Киваю. Но с другой стороны — а что мне это даст? Профессиональный телеведущий и непрофессиональный герой — неравные позиции. Проигравший всегда известен. И все равно — хочу.
Еще одна сигарета.
— Ой, а вы не дадите прикурить?
— У вас мало времени до эфира. А еще гримироваться надо.
— Зачем? — совершенно искренне удивляется. — У меня прекрасный цвет лица. И тональный крем. И помада. А ваш гример только уродует, я по телевидению видела.
— О чем говорить будете?
— И об этом меня спрашивает редактор программы? — усмехается она.
Охолони, девочка, охолони, а то ведь и я могу зубки показать.
— Тема программы — личное счастье, но откуда знаю, в чем оно, ваше личное счастье?!
Улыбается.
— В свободе, — совершенно по-детски шепчет она. — Но об этом говорить не буду. Муж не поймет. У каждого должно быть свое личное пространство, если угодно — интимная зона, переступать через которую нельзя. Свобода, когда ты чувствуешь себя раскованно и непринужденно, когда не отчитываешься в собственных поступках и желаниях.
— А он?
— И он тоже. Ведь он также имеет право на собственную свободу.

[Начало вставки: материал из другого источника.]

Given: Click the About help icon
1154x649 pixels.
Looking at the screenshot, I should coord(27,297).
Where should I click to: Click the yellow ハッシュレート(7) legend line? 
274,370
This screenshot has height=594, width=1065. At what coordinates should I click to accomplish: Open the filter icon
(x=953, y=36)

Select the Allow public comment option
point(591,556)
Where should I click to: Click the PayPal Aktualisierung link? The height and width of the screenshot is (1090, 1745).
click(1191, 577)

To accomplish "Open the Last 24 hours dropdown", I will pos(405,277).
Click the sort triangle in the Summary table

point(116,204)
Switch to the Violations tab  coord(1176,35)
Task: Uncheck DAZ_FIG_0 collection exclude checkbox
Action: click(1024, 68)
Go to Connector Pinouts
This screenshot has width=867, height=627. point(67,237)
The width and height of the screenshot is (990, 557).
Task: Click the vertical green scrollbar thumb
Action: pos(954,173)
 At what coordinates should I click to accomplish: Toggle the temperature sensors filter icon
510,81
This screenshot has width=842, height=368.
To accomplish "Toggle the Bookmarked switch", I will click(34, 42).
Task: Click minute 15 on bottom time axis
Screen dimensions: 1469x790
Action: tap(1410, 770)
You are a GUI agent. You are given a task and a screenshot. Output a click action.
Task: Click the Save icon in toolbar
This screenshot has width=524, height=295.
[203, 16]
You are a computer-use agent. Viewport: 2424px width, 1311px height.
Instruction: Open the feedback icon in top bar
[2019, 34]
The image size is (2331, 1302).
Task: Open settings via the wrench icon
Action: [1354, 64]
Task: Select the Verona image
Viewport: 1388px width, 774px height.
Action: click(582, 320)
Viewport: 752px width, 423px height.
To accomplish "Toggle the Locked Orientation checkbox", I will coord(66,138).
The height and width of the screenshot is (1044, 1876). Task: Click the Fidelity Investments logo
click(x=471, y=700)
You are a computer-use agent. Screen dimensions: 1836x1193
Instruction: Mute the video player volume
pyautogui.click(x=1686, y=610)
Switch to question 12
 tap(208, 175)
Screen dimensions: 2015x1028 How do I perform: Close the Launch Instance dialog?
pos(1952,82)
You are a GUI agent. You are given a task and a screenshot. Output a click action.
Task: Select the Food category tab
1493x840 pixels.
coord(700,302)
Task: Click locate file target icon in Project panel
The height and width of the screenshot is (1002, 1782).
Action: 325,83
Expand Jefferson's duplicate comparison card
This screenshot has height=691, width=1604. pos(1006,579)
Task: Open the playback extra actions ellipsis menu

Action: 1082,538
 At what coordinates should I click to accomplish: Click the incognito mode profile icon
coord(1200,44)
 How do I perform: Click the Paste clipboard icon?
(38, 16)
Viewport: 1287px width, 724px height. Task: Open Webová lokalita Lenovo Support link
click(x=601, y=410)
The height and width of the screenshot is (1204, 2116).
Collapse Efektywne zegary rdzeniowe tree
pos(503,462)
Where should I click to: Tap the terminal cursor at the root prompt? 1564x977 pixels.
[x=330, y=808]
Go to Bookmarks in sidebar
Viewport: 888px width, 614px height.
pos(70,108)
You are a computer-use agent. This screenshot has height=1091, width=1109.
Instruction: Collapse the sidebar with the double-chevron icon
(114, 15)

— Но ведь так недалеко и до измены, — провоцирую я.
— Измена начинается в голове, — аккуратный ноготок с золотистой линией нейл-арт постукивает по молодому и безупречному лбу. — Открою страшную тайну: изменяет каждый! В смысле мысленно.
— Неужели? — Эх, Селезнев, Селезнев, какое счастье ты себе выбрал на собственную голову! И не только на голову….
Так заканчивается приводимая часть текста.